Real Time Implementation of BitNetMCU

Due to Low flash space available on VSDSquadron Mini, we had to reduce number of layers in neural network as compared to demo implementation


  1. Overview
  2. Components Required
  3. Project Flow
  4. Circuit Diagram
  5. BitNetMcu Implementation
    1. Training Neural Network model
    2. Exporting Model weights to C file for using with VSD
    3. Testing Output prediction of model
    4. Generating dll file for inference
  6. Uploading BitNetMCU to VSDSquadron and realtime implementation
    1. Overview
    2. ToolChain Installation
    3. Demo implementation with test images stored on board while flashing
      1. Implementation
      2. Result
    4. Real Time Implementation with USART communication with Arduino and OV7670 integration
      1. State Diagram
      2. Connection Diagram
      3. Installation
      4. Camera Capture and Testing
      5. Image Capturing, Comperssion and sending over Uart
      6. VSDImplementation


This is a simple implementation of a low-bit quntized neural network on Risc-V microcontroller. The project is based on the Risc-V microcontroller and MNIST dataset.


  • Board- VSD Squadron Mini
  • Processor used- CH32V003F4U6 chip with 32-bit RISC-V core based on RV32EC instruction set
  • dataset used- MNIST
  • Algorithm used- Low-bit quntized neural network

Low-bit quantized neural network

Neural network quantization is a powerful technique for deploying deep learning models on resource-constrained devices.
By reducing the memory footprint and computational requirements of models, quantization enables efficient inference and improved privacy.

Why Quantization?

Quntization is a easy way to compress the model. It can easily applied on existing model without loss of accuracy.

Types of quantization-

  1. Weight Quantization
    The weights of the neural network are reduced to fewer bits precision, typically 8-bits or 16-bits.
  2. Activation Quantization
    The activations of the neural network are also represented using fewer bits, following a similar approach to weight quantization.
  3. Post Training Quantization
    In post training qunatization the weights and activations are quantized to lower precision bits without need of retraining the model.
  4. Quantization Aware Training
    The quantized model is trained to minimize the accuracy loss due to quantization. This involves adjusting the learning rate, batch size, and other hyperparameters to optimize the performance of the quantized model.

MNIST dataset

The MNIST dataset is a collection of images of handwritten digits that is commonly used for training machine learning models.\

Key Features-

  • The dataset consists of 60,000 training images and 10,000 testing images.\
  • Each image is a 28×28 grayscale image.\
  • The images are normalized to fit into a 28×28 pixel bounding box and anti-aliased, introducing grayscale levels.
  • MNIST is widely used for training and testing in the field of machine learning, especially for image classification tasks.

Dataset Structure

The MNIST dataset is split into two subsets:

  • Training Set: This subset contains 60,000 images of handwritten digits used for training machine learning models.
  • Testing Set: This subset consists of 10,000 images used for testing and benchmarking the trained models.
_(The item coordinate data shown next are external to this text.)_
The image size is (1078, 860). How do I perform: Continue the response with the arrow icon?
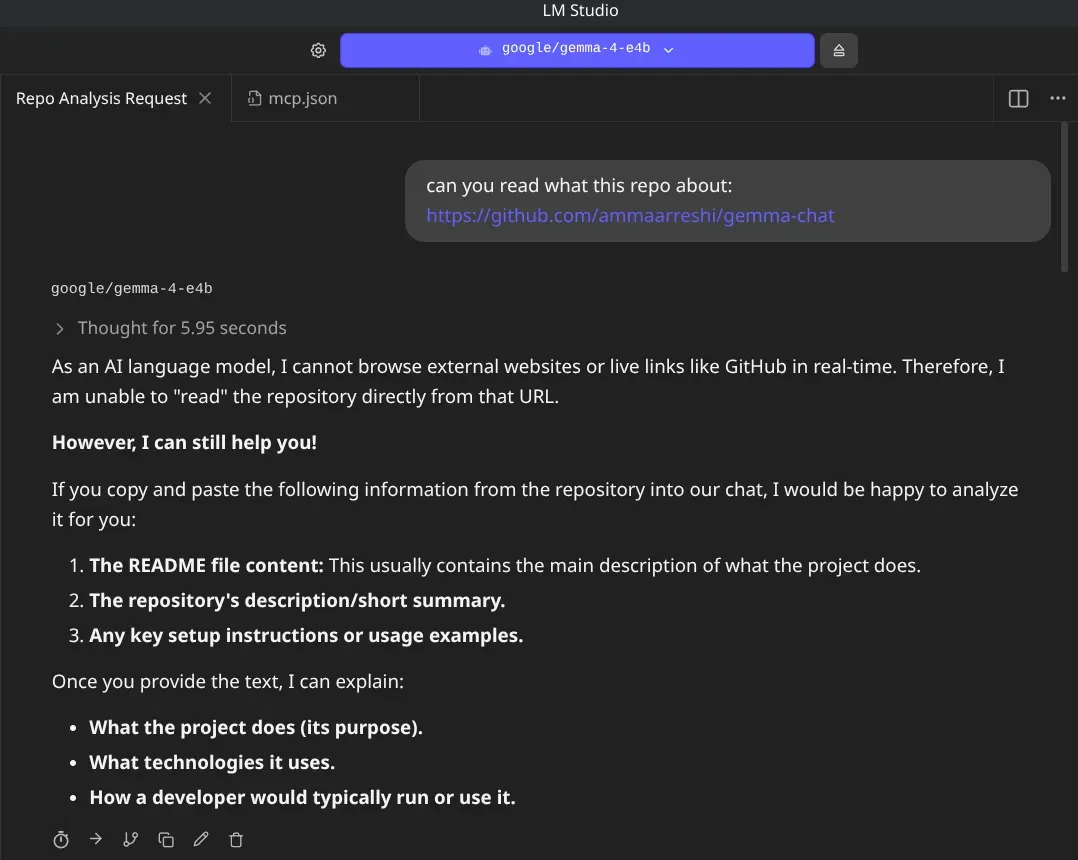[x=96, y=839]
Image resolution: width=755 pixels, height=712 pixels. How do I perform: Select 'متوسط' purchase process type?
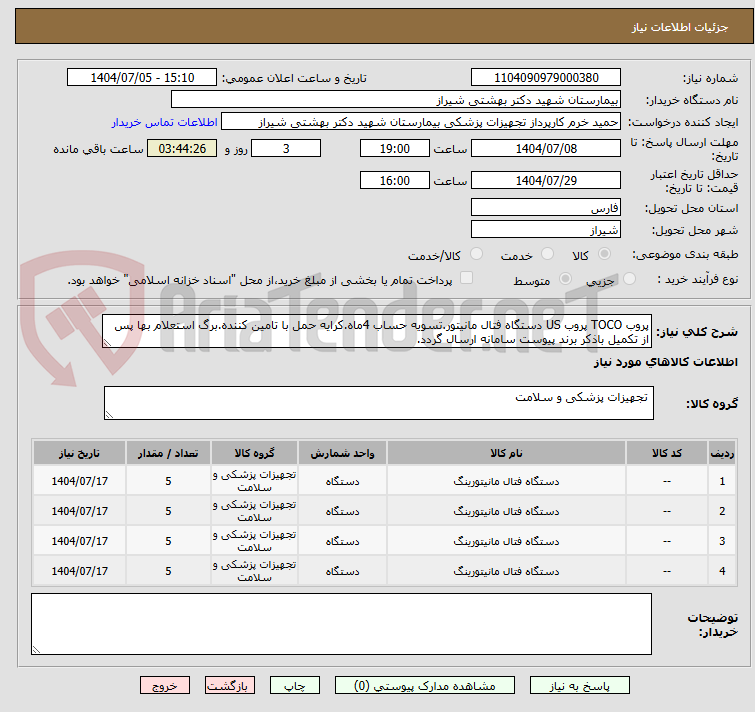pos(566,280)
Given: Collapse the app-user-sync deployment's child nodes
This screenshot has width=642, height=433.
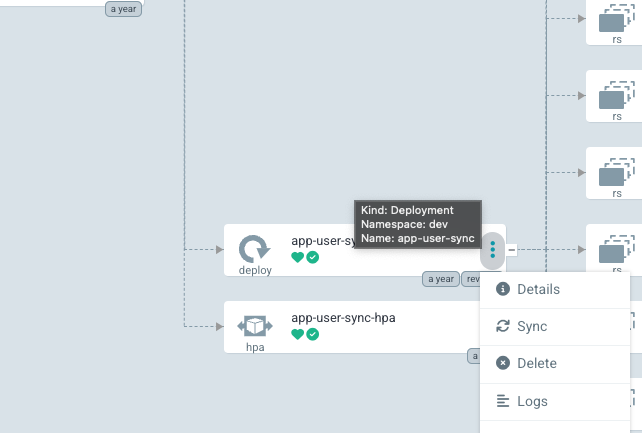Looking at the screenshot, I should (511, 250).
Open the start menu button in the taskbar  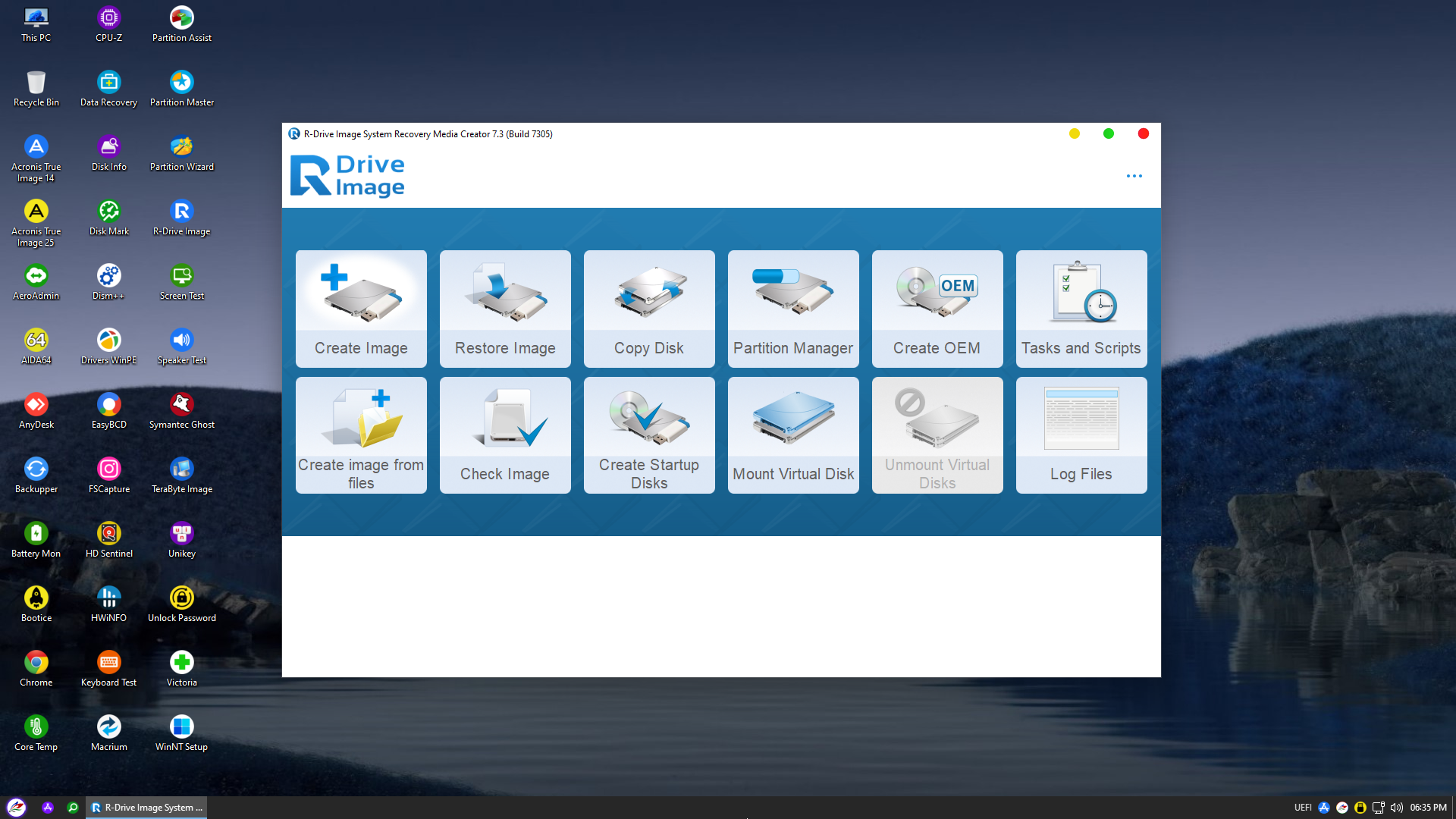click(x=17, y=808)
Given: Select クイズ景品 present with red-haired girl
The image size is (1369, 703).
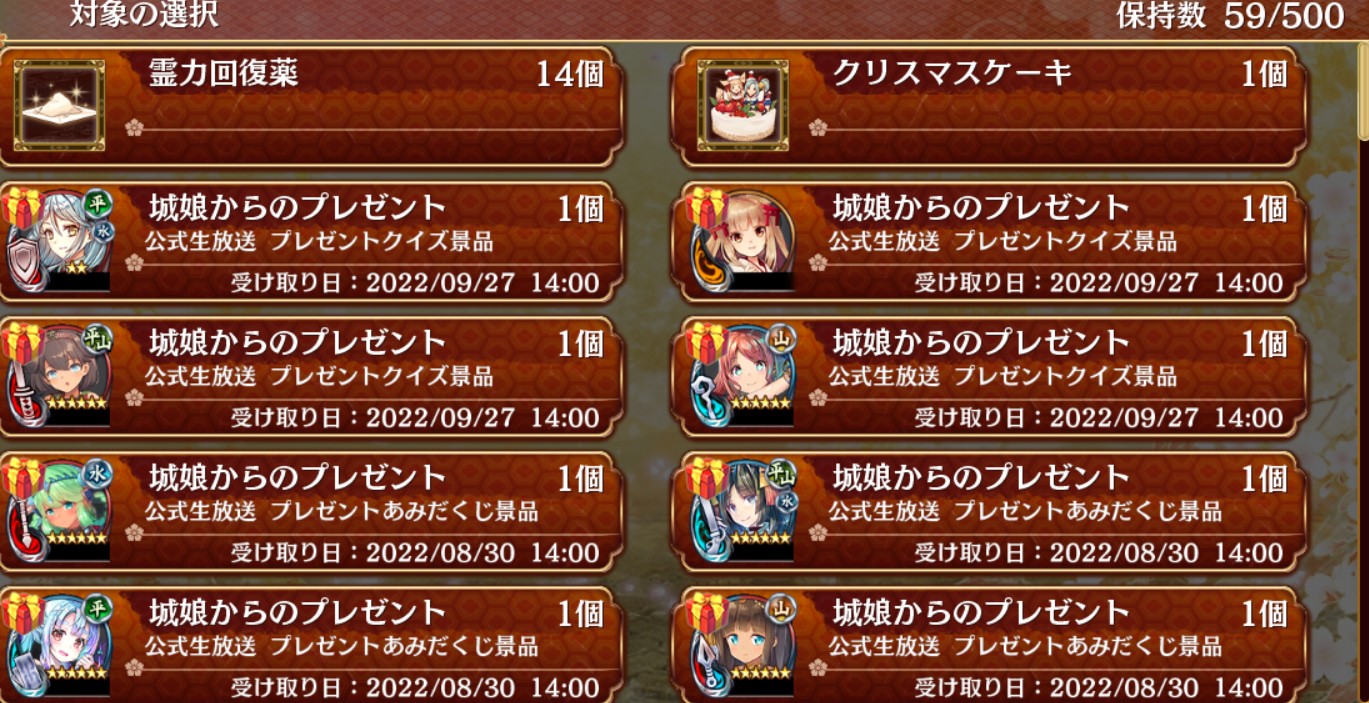Looking at the screenshot, I should pos(994,376).
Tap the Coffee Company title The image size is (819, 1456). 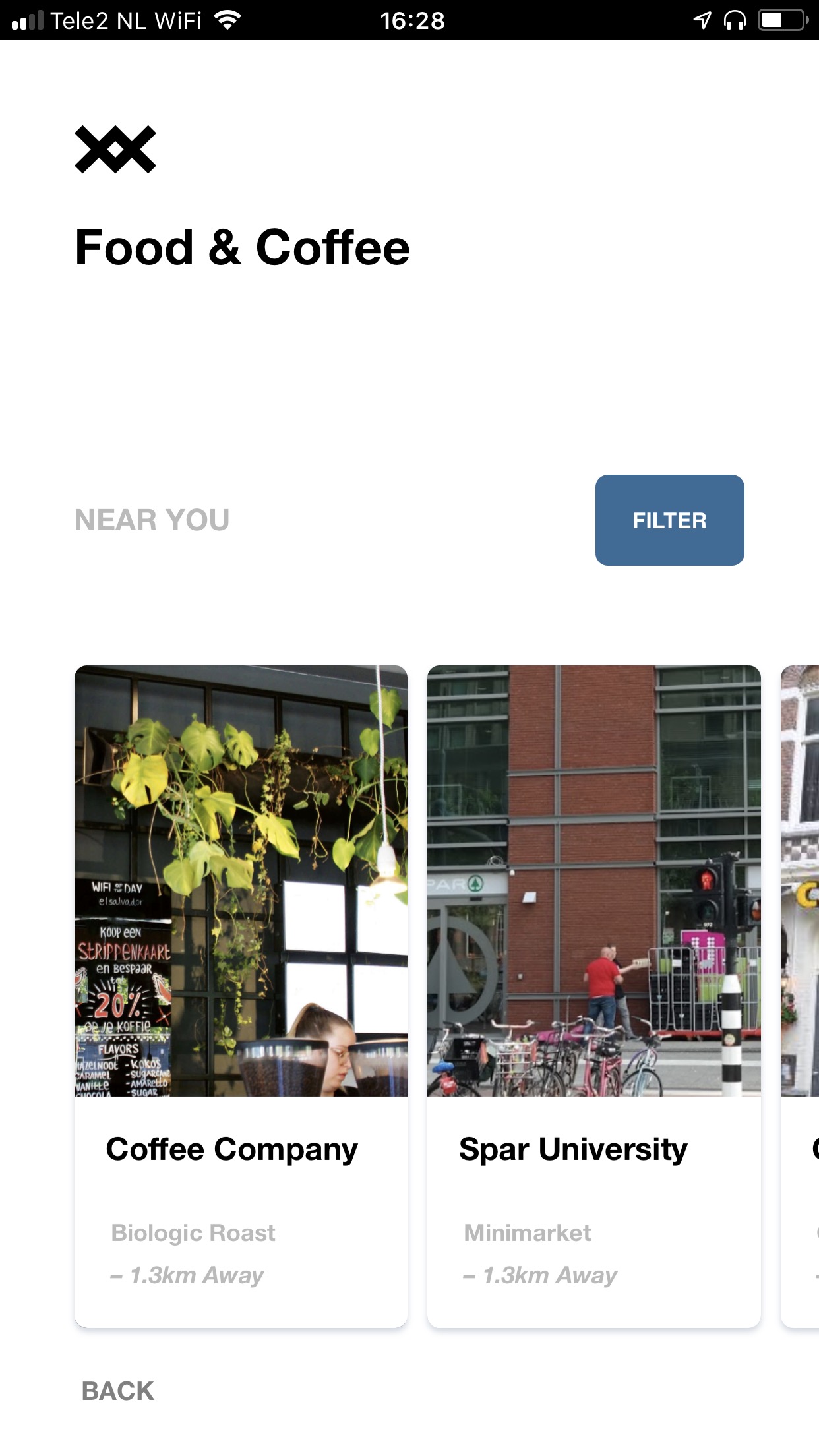click(x=231, y=1149)
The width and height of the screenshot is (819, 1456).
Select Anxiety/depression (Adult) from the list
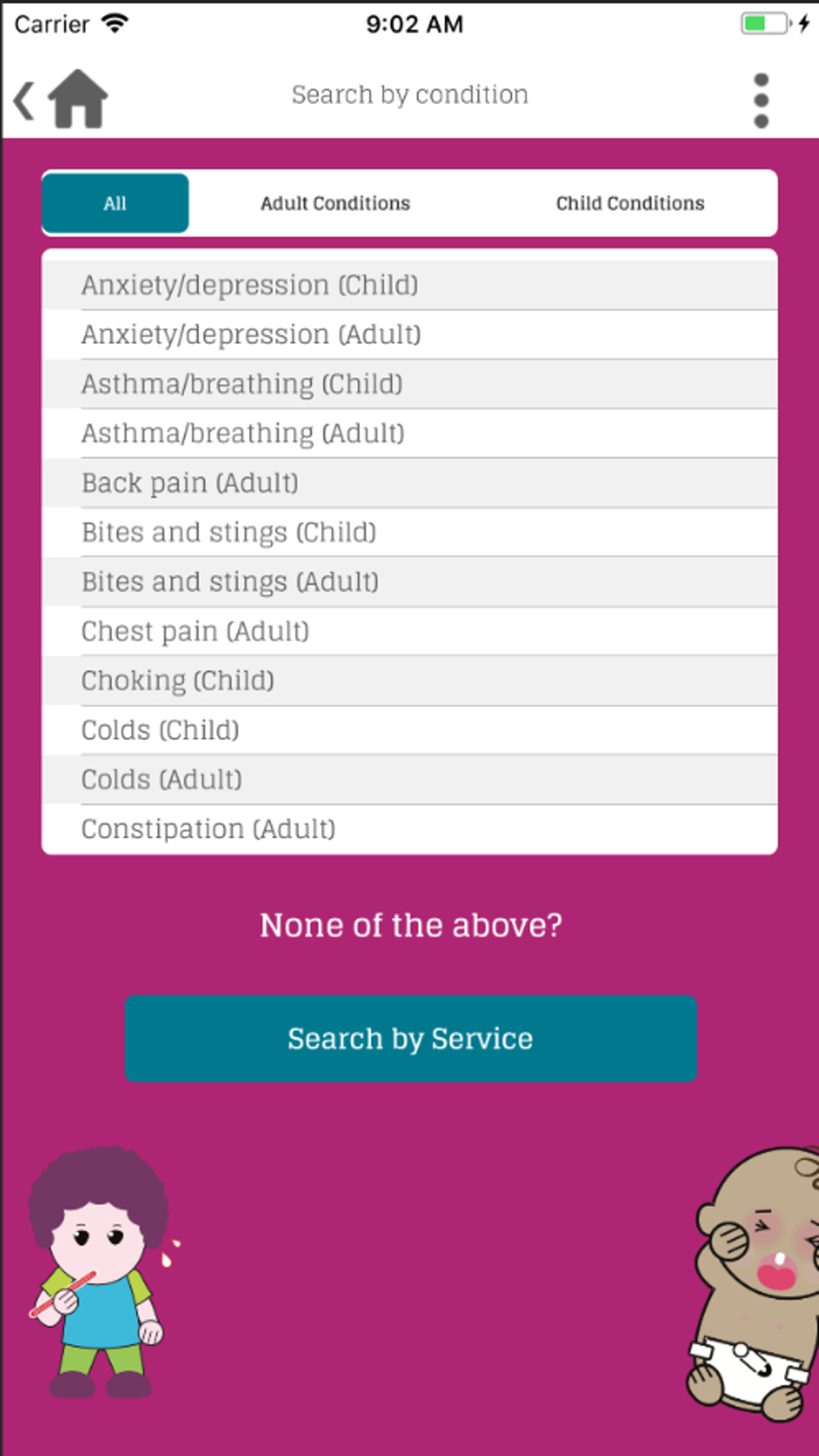tap(410, 334)
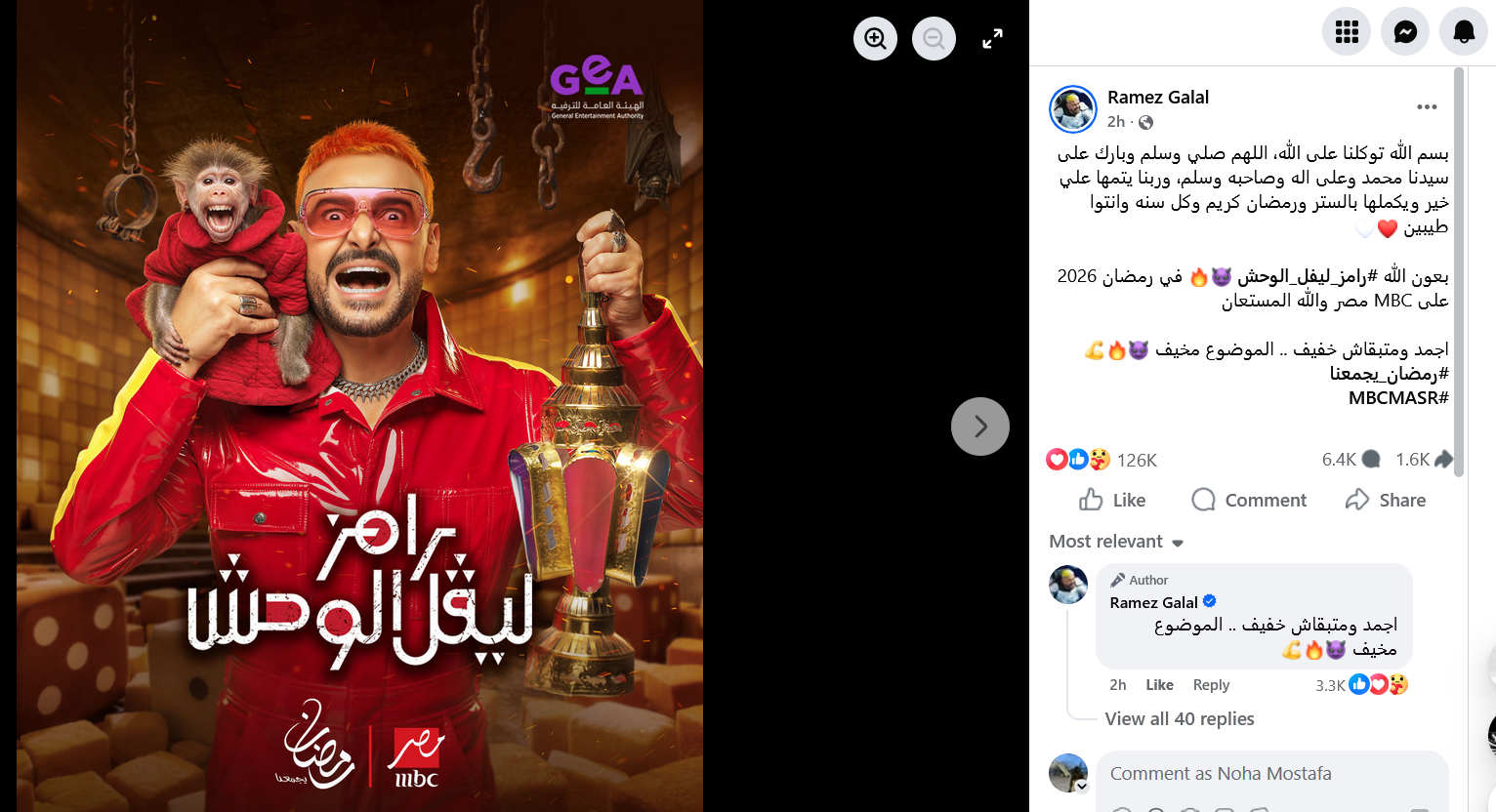Enter fullscreen photo view
Screen dimensions: 1496x812
(992, 39)
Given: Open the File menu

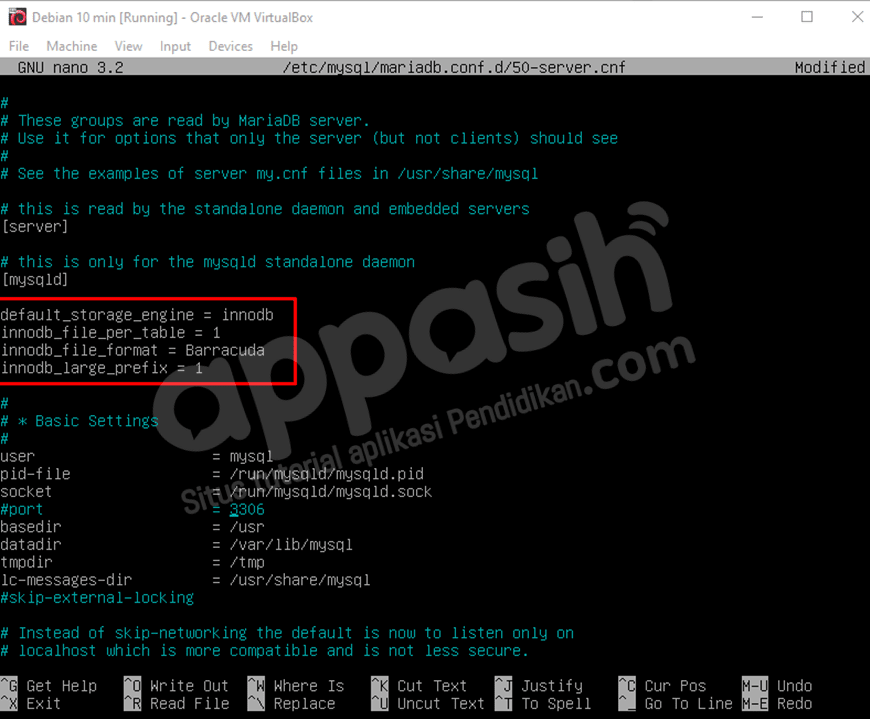Looking at the screenshot, I should pos(18,46).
Sample Image of the MNIST dataset

The example showcases the variety and complexity of the handwritten digits in the MNIST dataset, highlighting the importance of a diverse dataset for training robust image classification models.


Components Required for BitNetMCU

  • VSD Squadron Mini
  • USB Cable
  • Camera module(optional)

Components Required for real time BitNetMCU

  • VSD Squadron Mini
  • USB Cable
  • Camera module (arduino camera OV7670)
  • jumper wires
  • battery
  • 7 segment display
  • Breadboard
  • push button

Flow of the project

BitNetMCU Implementation

  • Configuration
  • Model Training
  • Exporting the quantized model
  • Testing the C-model
  • Deploying the model on the VSD Squadron Mini
  • Testing demo accuracy on VSD Squadron Mini

BitNetMCU real time Implementation

  • Connecting the camera module to the VSD Squadron Mini
  • Capturing images using the camera module
  • Preprocessing the images
  • Inferring detected digits using the model on the VSD Squadron Mini
  • Displaying the output on the 7 segment display

Circuit Connection for BitNetMCU

No hardware connections are required for BitNetMCU only we have to connect VSD squadron with computer using USB cable.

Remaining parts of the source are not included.